---------- Reading text ----------
Having lost it some time ago I'd appreciate you posting anything from
this wonderful volume.
Janice Nelson
My pleasure, Janice. It's
one of my favorite books as well due to it containing a lot of Rod's
African related work.
Here's the introduction
along with a most appropriately entitled poem.
Introduction - Beyond the Boardwalk
A poet is a keeper of the language. He must repair but never rape the
words that form his native language. He should improvise but never
bowdlerize, invent but in no circumstance add or help to make indelible
the bastard words that advertisers coin. Nor should he be an
advertisement for himself. The euphemisms used by men treating syllables
as soldiers should be killed by every poet’s pencil. Murdered by his
inattention.
Poetry is personal, or should be. When a poem isn’t heard a different
way inside the head of every man who reads it, it is not a poem. Poetry
should let some light in where there is darkness, but it should never
cover up or hide despair, human misery or suffering. Rather it should be
a ladder leading those who suffer out of the pit and up the well. A
bridge is what a poem should be. From the poet to the people - traveled
both directions.
Here are a few things a poet isn’t. He is not a minister, a prophet, a
politician, a pessimist, a peacock, an ostrich, a guru, a god, an
isolationist, a tightrope walker or a mechanic.
Here are some things a poet should be. A saver of things, a neighbor
friendly without forcing it, a musician who knows that words are
orchestrated the same as notes on paper, a farmer, free, fundamental but
not unbending, sure but not unyielding, childlike though never simple
minded, sorry, straightforward, honest, humorous, happy-sad, sad-happy,
and silly when he wants to be.
---------- Entries ----------
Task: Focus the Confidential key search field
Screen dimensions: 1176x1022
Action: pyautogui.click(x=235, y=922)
----------
---------- Entries ----------
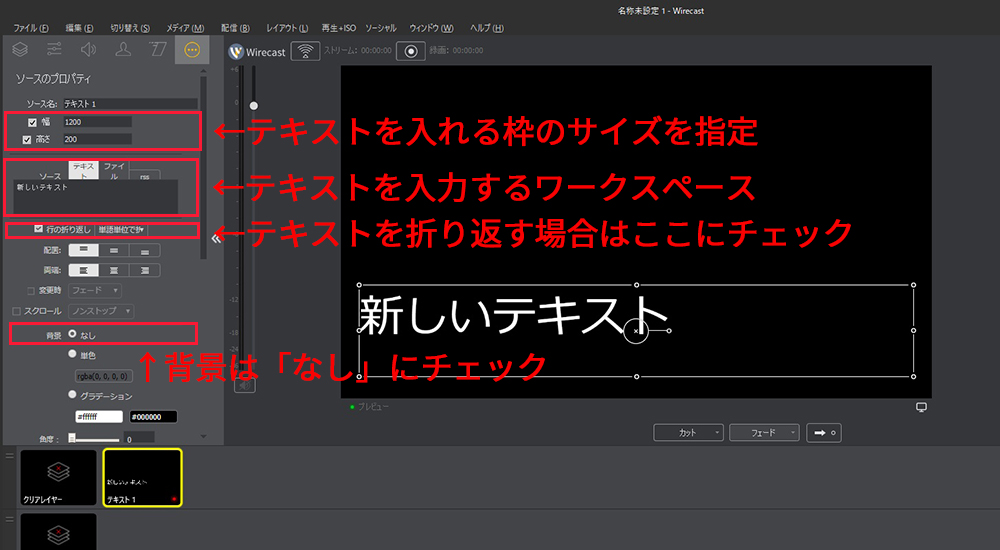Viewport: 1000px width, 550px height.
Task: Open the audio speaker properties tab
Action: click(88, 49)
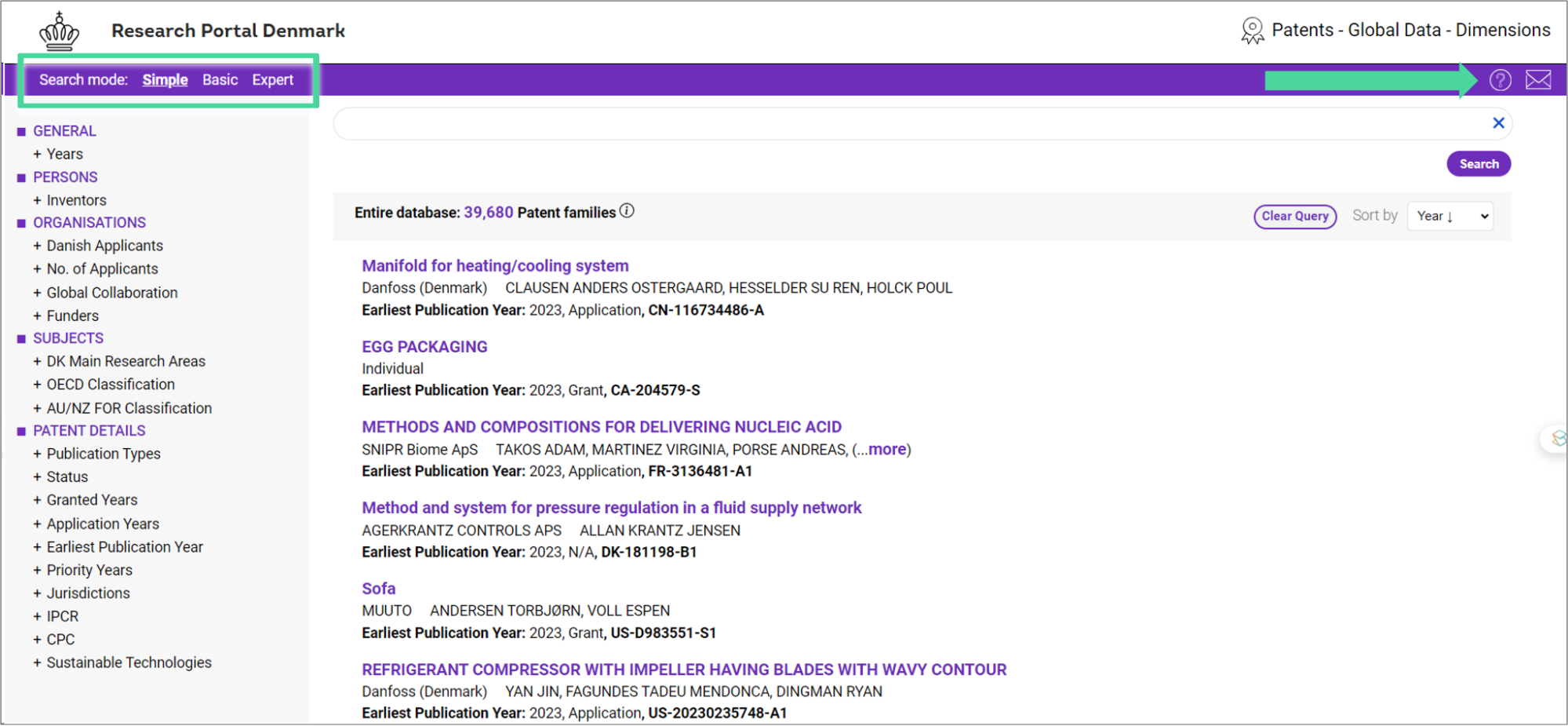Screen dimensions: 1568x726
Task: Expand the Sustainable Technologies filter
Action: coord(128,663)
----------
▶ **Given exercise 1**
In the text on poetry, what does a poet keep?
▶ **Given exercise 2**
In the rows, rewrite the part that opens with the line containing "Task: Focus the Confidential key search field" and closes with the line containing "Action: pyautogui.click(x=235, y=922)", changing "Confidential" to "Private" and leaving everything else the same.

▶ **Exercise answer 1**
The language.

▶ **Exercise answer 2**
Task: Focus the Private key search field
Screen dimensions: 1176x1022
Action: pyautogui.click(x=235, y=922)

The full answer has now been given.